Seventeen weeks into my pregnancy, an ultrasound revealed that our first “child” would be twins! Our excitement and anticipation were short-lived, however. Eric and Aaron were born a 26 weeks gestation–three and a half months too soon.

Our lives as parents certainly got off to a rough start, as did the lives of our boys, who were immediately whisked off to the neonatal intensive care unit (NICU). When we finally got to visit, it was difficult to see our babies among all the tubes and wires. They looked like little albino monkeys, covered with fine blond hair.

The boys spent the next three months in the NICU, a stressful roller coaster ride that can be truly understood only by other parents of “preemies.” Both boys had many of the problems common to prematurity, including hypotension (abnormally low blood pressure), respiratory distress syndrome, intracranial hemorrhages (bleeding in or around the brain), retinopathy of prematurity (an eye disorder), patent ductus arteriosus (a condition in which oxygenated blood flows back into the lungs rather than circulation to the rest of the body), hyperbilirubinemia (jaundice) and anemia.

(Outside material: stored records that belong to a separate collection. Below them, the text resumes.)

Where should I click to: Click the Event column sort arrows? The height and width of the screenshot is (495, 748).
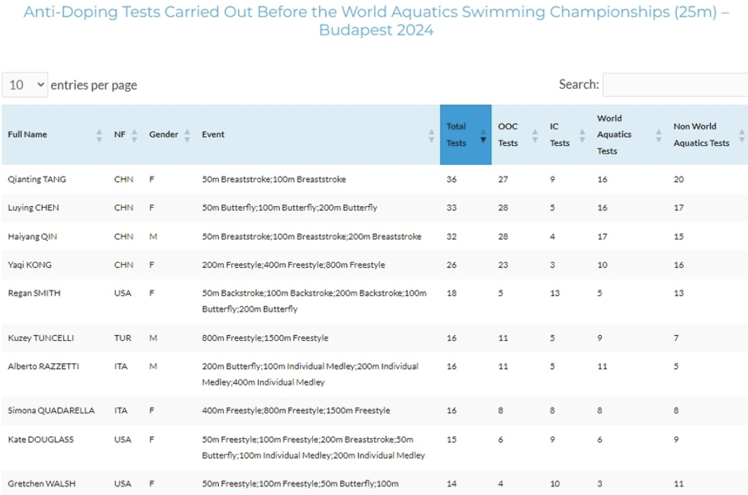point(432,135)
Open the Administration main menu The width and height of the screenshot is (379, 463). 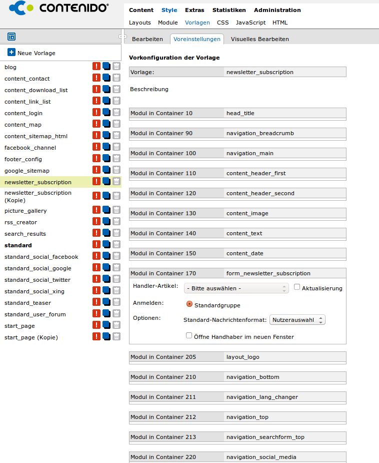point(277,10)
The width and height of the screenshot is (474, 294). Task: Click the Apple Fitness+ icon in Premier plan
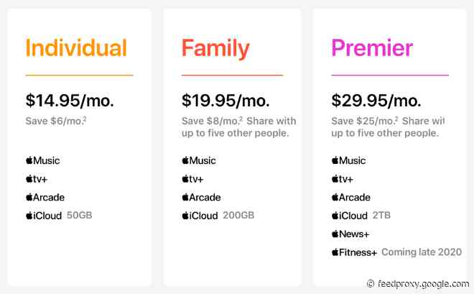pos(353,252)
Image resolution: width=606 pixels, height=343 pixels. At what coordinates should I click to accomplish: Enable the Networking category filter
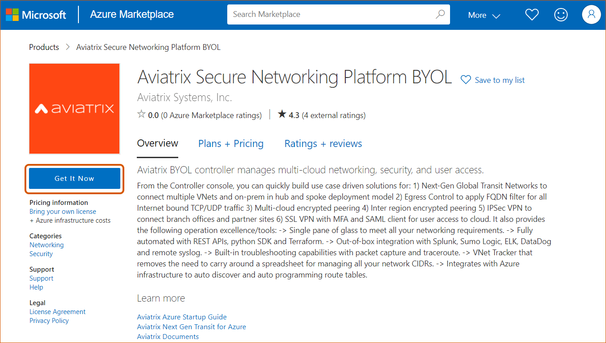point(46,245)
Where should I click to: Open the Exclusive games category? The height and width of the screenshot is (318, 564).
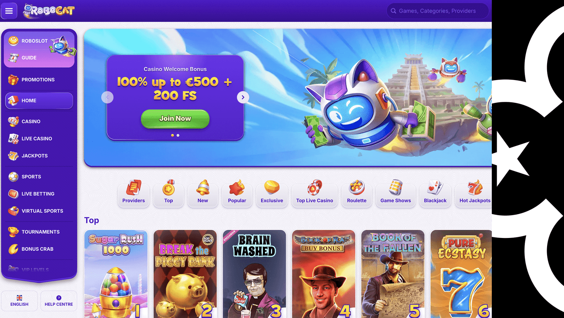(272, 192)
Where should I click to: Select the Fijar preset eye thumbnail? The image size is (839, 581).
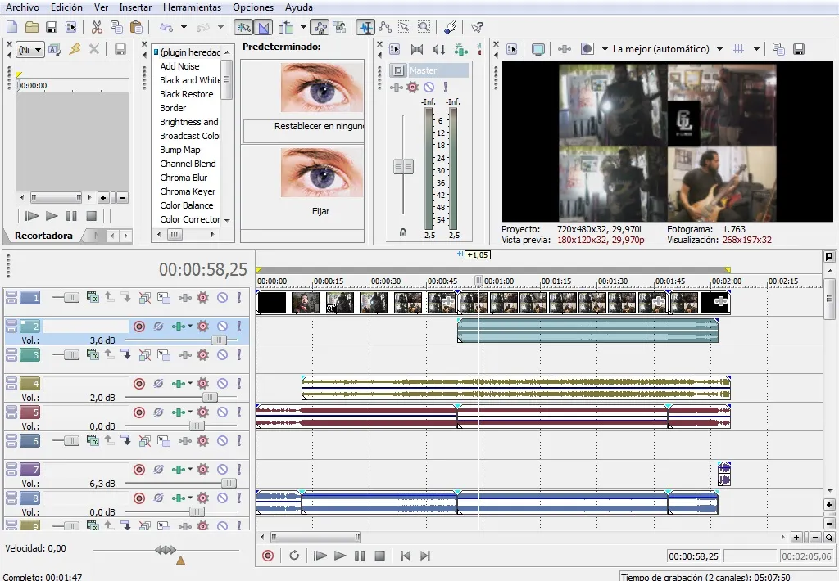tap(320, 173)
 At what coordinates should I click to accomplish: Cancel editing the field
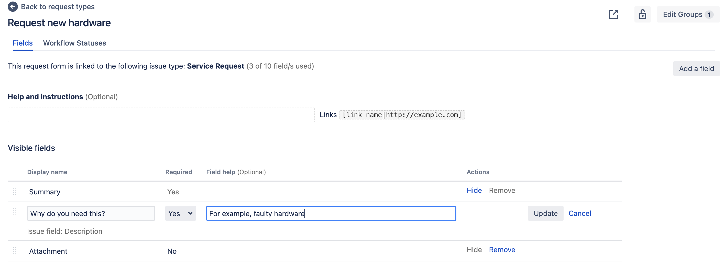(x=579, y=213)
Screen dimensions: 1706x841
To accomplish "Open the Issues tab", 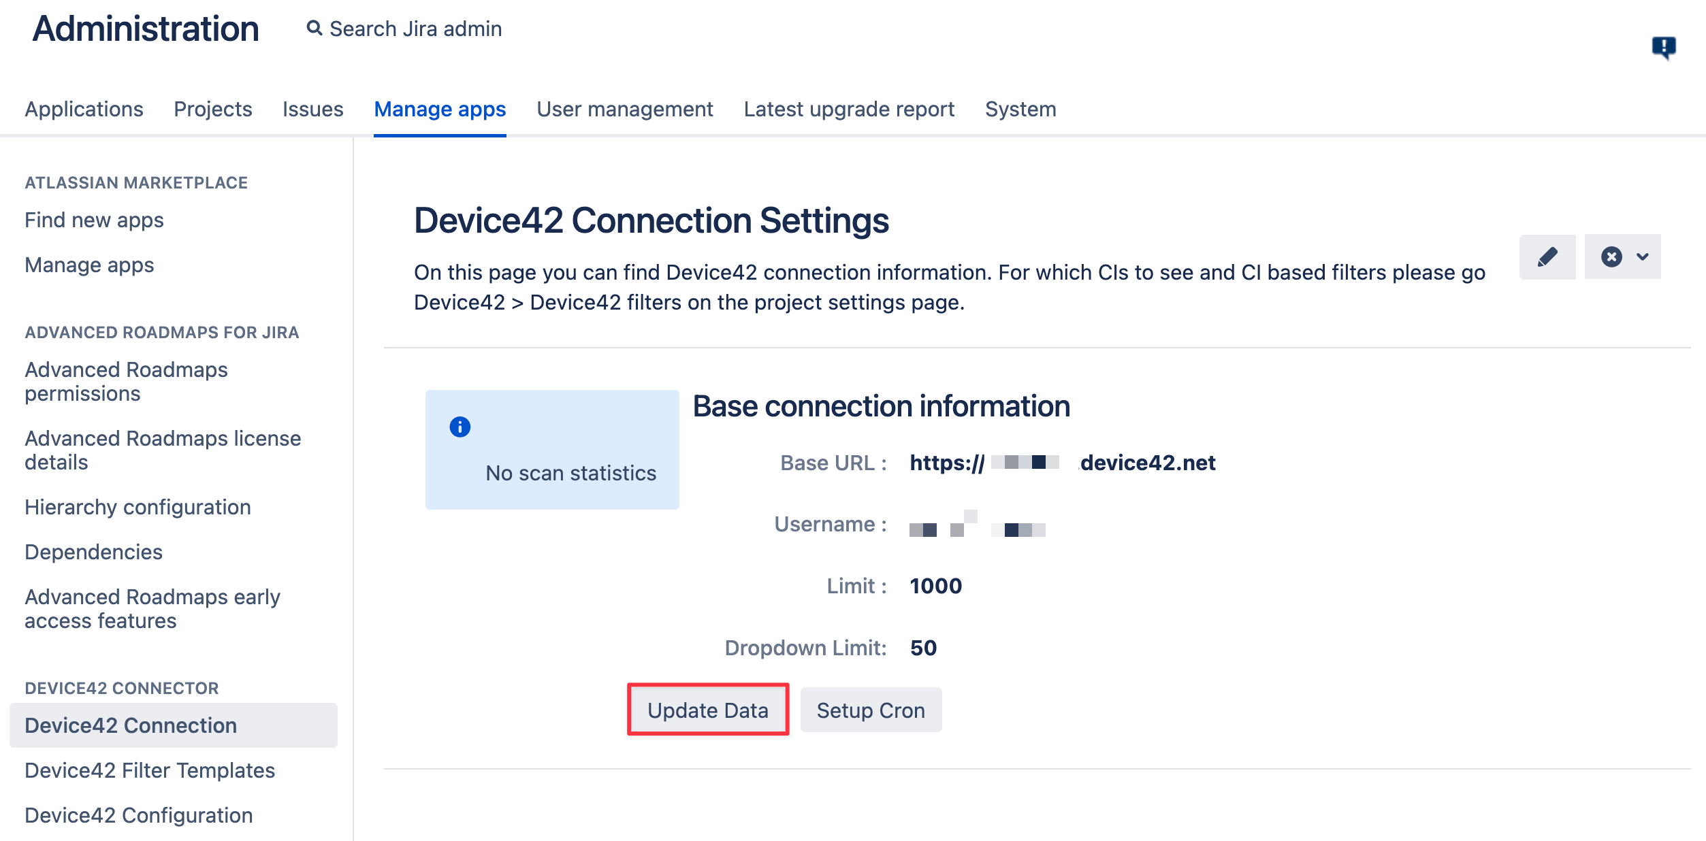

Eric’s most serious problem was bilateral periventricular leukomalasia (PVL), a condition in which tissue around the brain’s ventricles (cambers in which cerebrospinal fluid is made and circulated) is damaged due to insufficient blood flow or lack of oxygen. Aaron needed a tracheostomy because of acquired subglottic stenosis (a narrowing of the area beneath the vocal cords and the opening between them), an unfortunate result of his earlier need for a breathing tube. Because of damage to his lungs and airways, he also had bronchopulmonary dysplasia, a chronic condition that would always affect his breathing.

The twins’ first year was pretty much a blur. Aaron, who was oxygen-dependent, needed 24-hour-a-day nursing care; Eric was a colicky, fussy baby who rarely slept. We knew Eric had PVL and would probably have a disability but had no idea how mild or severe it might be. Not knowing was the hardest thing to deal with; once he was actually diagnosed with spastic quadriplegia cerebral palsy, we could finally begin to cope.

Although Aaron’s problems are more acute now, his long-term prognosis is good; Aaron’s problems can be “fixed.” We no longer notice his tracheostomy; even to Aaron, it’s just a part of who he is–eyes, ears, nose, bellybutton, trach. At the same time, Aaron’s more average motor skills are a constant reminder of what Eric might have been. They would be so cute running around the house together.

Despite their differences, the boys share a close bond. It is common for twins to develop their own private “language,” but because of Aaron’s tracheostomy and Eric’s severe speech delays, our twins communicate through an unusual “quacking” noise. Sometimes it sounds like we have ducks in the living room.

In many ways, Eric and Aaron are typical toddlers–each wants what the other possesses. Unfortunately, Aaron has an unfair advantage. As for Eric, I often joke that he never does anything wrong because of my excellent parenting skills, but I wish he could get into trouble sometimes. I don’t see myself as a strict disciplinarian, but I have no doubt that I am more lenient than I would have been if the boys had no problems. A friend watches nervously as Aaron stands on a dining room chair and asks, “Why do you let him do that?” Glancing at Eric lying on the floor like a turtle on its back, I answer, “Because he can.”

Richard and I are often asked how we manage. Well, “problems” are all a matter of perspective. I discovered this back in the NICU when we were told that Eric had PVL and Aaron would need a tracheostomy. I was paralyzed with worry and fear but gained some insight on my own situation by observing two other mothers. One woman was upset because one of her twins was temporarily under an oxygen hood; the other was despondent because one of her twins had died. All three of us were grieving from different perspectives. I realized that although things could be better, they could also be much worse.